Cristian Tissone

Personal information
- Full name: Cristian Hernán Tissone
- Date of birth: 8 February 1988 (age 38)
- Place of birth: Quilmes, Argentina
- Height: 1.88 m (6 ft 2 in)
- Position: Centre-back

Youth career
- 2006–2008: Atalanta

Senior career*
- Years: Team / Apps / (Gls)
- 2005–2006: Tamai
- 2008–2009: Atalanta Primavera
- 2009–2010: Pro Sesto / 15 / (0)
- 2010–2011: Atalanta Primavera
- 2011–2012: Mallorca B
- 2012–2013: Olot
- 2013: Honka / 0 / (0)
- 2013–2014: Málaga B / 7 / (0)
- 2014–2015: Anadia / 13 / (2)
- 2015–2016: Vitória Setúbal / 0 / (0)
- 2016–2017: Anadia / 5 / (0)
- 2017–2018: Carmelita / 8 / (0)
- 2018–: Mirandela / 1 / (0)

= Cristian Tissone =

Argentine footballer (born 1988)

Cristian Hernán Tissone (born 8 February 1988) is an Argentine professional footballer who plays for Portuguese club Mirandela as a centre-back.

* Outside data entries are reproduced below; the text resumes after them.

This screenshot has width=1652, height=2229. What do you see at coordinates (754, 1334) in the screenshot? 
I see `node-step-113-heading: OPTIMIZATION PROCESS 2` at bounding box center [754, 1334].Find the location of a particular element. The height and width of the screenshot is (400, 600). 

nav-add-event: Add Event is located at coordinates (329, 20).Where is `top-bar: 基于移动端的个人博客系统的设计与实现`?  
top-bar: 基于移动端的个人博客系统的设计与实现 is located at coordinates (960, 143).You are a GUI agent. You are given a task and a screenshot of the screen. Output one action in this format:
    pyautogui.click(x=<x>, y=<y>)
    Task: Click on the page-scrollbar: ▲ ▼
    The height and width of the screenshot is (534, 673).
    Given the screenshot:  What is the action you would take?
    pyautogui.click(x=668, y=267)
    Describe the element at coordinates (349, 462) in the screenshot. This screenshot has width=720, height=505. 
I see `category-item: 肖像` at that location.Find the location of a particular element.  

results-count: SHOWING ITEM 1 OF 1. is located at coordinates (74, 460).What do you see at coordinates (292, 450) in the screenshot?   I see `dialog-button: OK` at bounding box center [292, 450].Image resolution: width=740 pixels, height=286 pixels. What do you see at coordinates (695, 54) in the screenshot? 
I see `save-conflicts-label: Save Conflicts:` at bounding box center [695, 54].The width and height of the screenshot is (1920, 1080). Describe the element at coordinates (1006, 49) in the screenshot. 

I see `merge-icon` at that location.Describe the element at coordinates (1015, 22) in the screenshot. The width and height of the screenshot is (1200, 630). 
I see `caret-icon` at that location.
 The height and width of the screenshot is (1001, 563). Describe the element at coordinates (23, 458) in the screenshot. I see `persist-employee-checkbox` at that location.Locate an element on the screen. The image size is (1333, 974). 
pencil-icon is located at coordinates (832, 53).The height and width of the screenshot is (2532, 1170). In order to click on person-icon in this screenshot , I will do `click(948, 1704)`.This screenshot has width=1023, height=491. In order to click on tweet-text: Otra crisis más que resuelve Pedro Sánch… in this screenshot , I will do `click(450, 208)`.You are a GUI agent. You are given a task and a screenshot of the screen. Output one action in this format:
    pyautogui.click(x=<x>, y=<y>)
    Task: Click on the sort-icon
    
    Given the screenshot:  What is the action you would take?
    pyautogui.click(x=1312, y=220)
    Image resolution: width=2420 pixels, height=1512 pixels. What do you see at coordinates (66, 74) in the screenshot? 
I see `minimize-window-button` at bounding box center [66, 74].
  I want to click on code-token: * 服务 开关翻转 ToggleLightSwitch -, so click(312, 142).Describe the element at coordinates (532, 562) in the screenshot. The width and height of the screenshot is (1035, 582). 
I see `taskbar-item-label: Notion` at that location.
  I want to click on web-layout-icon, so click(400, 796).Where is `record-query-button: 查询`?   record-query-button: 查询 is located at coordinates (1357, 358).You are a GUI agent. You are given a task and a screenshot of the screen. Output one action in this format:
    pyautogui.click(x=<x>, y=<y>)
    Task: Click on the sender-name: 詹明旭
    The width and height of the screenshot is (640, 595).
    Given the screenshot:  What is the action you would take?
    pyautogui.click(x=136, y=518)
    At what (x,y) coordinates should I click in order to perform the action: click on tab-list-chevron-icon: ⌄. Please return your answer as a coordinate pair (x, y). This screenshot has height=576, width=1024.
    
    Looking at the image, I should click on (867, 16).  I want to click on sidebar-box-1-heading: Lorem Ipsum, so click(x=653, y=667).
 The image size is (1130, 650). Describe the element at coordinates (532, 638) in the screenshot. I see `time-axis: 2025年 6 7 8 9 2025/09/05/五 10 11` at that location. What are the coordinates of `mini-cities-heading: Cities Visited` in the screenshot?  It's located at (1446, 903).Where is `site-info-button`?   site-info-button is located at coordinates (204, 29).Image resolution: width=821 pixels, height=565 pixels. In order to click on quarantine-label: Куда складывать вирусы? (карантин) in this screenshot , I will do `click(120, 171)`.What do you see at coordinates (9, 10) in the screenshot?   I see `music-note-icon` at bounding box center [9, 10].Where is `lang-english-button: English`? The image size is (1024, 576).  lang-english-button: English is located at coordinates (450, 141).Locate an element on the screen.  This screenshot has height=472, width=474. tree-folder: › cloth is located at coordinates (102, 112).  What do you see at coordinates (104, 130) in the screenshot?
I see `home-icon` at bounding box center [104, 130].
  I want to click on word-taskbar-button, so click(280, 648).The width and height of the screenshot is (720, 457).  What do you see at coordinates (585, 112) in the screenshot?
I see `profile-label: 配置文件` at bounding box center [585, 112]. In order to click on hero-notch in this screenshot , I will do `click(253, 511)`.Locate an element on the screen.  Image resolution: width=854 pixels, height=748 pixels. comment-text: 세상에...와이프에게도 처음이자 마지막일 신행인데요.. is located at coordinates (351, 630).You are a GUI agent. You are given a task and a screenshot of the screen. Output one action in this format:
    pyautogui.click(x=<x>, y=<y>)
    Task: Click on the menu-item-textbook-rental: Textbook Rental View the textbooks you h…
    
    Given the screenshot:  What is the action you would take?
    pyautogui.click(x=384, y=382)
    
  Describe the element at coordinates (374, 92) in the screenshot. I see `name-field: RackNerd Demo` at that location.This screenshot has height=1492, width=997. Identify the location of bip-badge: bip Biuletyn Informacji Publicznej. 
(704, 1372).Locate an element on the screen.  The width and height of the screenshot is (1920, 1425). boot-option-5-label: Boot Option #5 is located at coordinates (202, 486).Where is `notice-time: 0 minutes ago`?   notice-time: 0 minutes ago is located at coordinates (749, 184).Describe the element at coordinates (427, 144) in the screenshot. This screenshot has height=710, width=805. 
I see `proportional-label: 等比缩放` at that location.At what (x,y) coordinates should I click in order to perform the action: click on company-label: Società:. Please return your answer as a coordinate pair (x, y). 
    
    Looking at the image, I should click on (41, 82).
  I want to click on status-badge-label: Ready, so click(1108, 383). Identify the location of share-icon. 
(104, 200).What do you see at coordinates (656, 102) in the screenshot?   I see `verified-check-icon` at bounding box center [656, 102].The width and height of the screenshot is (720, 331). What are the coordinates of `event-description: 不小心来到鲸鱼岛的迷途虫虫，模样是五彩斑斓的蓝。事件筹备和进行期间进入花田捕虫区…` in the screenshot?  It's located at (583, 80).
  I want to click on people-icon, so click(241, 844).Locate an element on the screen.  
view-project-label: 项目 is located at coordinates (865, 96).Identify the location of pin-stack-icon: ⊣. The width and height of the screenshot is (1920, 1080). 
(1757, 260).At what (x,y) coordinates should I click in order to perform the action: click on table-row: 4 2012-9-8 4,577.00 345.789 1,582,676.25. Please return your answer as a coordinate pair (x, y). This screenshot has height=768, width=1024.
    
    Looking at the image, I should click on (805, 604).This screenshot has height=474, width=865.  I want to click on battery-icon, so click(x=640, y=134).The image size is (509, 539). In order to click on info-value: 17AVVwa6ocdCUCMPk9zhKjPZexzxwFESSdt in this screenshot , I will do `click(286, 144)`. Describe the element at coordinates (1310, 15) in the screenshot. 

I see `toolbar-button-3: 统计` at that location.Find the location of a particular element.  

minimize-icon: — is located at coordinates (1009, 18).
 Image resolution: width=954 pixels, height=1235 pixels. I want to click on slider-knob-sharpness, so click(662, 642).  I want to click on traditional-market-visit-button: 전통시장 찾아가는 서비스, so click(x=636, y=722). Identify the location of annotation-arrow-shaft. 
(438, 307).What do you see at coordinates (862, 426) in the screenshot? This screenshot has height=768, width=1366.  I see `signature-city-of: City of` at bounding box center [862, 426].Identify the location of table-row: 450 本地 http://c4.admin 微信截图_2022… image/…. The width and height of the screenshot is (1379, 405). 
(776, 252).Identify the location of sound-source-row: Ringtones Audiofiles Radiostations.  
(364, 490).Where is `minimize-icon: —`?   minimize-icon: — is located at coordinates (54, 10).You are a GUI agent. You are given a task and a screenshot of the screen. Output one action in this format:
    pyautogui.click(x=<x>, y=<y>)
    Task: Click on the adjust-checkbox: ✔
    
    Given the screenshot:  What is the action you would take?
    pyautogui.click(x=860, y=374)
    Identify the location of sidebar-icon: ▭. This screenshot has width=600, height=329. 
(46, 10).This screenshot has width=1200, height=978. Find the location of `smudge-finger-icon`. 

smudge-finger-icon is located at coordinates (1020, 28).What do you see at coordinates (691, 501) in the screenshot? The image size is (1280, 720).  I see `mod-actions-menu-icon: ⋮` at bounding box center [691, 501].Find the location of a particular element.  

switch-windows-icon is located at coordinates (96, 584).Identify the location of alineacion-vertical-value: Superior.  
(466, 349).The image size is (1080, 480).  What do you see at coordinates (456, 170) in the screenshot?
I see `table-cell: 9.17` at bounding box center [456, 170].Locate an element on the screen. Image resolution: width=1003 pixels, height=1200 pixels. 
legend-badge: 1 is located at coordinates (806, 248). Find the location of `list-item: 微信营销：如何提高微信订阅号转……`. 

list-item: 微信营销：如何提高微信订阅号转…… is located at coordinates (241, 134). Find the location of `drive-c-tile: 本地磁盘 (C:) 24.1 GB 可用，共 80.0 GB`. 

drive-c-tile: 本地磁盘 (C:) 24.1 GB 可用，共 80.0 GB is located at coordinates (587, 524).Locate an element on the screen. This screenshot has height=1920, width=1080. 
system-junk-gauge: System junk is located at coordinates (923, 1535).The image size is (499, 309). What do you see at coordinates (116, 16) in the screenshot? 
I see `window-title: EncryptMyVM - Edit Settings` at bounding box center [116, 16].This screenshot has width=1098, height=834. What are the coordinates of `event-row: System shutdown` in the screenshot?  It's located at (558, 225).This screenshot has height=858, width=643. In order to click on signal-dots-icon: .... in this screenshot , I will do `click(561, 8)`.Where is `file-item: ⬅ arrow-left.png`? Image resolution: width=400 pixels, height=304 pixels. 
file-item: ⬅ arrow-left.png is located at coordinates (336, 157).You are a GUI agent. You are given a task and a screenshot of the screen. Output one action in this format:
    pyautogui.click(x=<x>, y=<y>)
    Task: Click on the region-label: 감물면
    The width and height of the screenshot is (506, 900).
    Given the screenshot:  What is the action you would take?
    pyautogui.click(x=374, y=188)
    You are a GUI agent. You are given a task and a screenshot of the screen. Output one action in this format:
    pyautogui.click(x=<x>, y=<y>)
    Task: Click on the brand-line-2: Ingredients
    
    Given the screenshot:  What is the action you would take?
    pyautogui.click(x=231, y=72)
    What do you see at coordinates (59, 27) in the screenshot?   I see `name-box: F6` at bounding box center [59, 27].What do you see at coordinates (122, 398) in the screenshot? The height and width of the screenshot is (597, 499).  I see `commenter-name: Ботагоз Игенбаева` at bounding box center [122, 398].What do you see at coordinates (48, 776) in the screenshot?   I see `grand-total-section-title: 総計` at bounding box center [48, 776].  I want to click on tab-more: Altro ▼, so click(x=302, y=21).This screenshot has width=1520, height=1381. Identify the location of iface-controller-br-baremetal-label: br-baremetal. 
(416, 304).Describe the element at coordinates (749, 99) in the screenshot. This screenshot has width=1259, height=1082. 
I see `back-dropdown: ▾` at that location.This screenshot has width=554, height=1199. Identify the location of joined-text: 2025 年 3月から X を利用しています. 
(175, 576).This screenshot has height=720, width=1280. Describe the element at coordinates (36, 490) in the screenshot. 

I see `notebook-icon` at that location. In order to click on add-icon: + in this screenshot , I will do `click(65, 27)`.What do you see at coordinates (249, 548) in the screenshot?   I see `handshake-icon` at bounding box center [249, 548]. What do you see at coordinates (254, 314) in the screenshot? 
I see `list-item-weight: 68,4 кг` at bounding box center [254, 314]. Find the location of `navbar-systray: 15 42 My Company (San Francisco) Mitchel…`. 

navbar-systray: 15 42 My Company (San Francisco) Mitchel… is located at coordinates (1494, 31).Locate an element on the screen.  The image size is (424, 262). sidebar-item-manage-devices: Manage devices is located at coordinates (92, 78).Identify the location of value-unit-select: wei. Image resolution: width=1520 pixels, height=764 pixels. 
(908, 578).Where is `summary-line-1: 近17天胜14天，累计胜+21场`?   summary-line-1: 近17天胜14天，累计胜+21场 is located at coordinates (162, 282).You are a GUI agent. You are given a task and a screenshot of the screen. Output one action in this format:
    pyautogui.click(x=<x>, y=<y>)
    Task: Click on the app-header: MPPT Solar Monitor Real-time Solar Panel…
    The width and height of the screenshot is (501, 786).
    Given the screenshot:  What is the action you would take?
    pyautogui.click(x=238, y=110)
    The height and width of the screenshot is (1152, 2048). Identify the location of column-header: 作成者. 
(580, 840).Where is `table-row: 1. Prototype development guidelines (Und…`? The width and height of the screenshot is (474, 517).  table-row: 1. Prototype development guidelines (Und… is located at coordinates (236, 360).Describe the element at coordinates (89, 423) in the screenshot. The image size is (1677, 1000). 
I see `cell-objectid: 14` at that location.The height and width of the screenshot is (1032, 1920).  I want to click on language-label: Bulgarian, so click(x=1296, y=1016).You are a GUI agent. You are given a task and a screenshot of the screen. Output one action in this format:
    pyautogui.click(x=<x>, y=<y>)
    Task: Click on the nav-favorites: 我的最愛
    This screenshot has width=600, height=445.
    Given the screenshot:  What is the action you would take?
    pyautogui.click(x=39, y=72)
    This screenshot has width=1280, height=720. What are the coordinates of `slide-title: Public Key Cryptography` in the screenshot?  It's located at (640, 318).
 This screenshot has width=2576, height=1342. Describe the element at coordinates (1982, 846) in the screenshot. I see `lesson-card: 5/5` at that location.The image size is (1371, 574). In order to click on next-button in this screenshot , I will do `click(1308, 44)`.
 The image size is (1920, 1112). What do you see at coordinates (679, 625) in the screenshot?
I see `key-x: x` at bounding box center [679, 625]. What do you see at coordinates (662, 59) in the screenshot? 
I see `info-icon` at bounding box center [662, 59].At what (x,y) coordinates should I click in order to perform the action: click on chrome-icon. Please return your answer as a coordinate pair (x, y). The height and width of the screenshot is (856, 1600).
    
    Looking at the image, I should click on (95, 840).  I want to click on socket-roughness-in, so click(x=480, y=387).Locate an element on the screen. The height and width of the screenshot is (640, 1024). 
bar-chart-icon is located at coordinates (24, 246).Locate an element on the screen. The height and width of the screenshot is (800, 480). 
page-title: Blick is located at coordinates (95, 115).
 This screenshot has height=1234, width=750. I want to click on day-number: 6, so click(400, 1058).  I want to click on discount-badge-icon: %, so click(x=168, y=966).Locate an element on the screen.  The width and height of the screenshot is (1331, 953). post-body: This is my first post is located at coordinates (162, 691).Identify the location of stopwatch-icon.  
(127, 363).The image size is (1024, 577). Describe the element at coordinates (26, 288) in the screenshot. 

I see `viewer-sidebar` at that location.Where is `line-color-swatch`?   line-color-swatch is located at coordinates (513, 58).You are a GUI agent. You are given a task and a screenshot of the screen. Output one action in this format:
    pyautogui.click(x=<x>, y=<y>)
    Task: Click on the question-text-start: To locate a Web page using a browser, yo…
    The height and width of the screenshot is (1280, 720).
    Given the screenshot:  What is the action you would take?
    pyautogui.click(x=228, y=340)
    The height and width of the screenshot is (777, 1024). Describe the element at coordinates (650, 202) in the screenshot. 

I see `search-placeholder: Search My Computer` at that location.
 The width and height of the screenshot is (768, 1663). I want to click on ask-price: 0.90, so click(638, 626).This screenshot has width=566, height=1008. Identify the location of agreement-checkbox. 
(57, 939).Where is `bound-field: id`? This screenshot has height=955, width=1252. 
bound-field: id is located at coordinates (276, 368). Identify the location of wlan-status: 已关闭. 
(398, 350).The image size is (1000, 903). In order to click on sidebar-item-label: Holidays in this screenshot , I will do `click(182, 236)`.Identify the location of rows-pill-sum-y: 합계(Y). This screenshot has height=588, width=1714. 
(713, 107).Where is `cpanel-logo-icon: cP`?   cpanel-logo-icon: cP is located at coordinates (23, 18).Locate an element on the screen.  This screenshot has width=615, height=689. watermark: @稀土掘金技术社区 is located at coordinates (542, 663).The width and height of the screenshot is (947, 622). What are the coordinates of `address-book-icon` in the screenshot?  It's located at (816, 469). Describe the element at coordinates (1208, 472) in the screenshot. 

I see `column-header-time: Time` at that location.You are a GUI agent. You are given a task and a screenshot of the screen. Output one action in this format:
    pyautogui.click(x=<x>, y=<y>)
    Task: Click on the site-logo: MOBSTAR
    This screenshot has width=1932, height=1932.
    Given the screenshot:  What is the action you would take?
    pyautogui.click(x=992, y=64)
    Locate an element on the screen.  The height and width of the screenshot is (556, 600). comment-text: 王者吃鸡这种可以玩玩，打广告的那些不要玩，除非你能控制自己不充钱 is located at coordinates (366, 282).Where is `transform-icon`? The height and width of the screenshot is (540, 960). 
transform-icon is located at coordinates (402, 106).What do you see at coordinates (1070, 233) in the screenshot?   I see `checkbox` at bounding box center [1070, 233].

In the summer of 2015, Tissone signed for Portuguese side Vitória de Setúbal on a two-year contract.

He is the younger brother of Málaga CF player Fernando Tissone.

Tissone holds an Italian passport, and is also eligible for Cape Verdean citizenship due to his grandfather.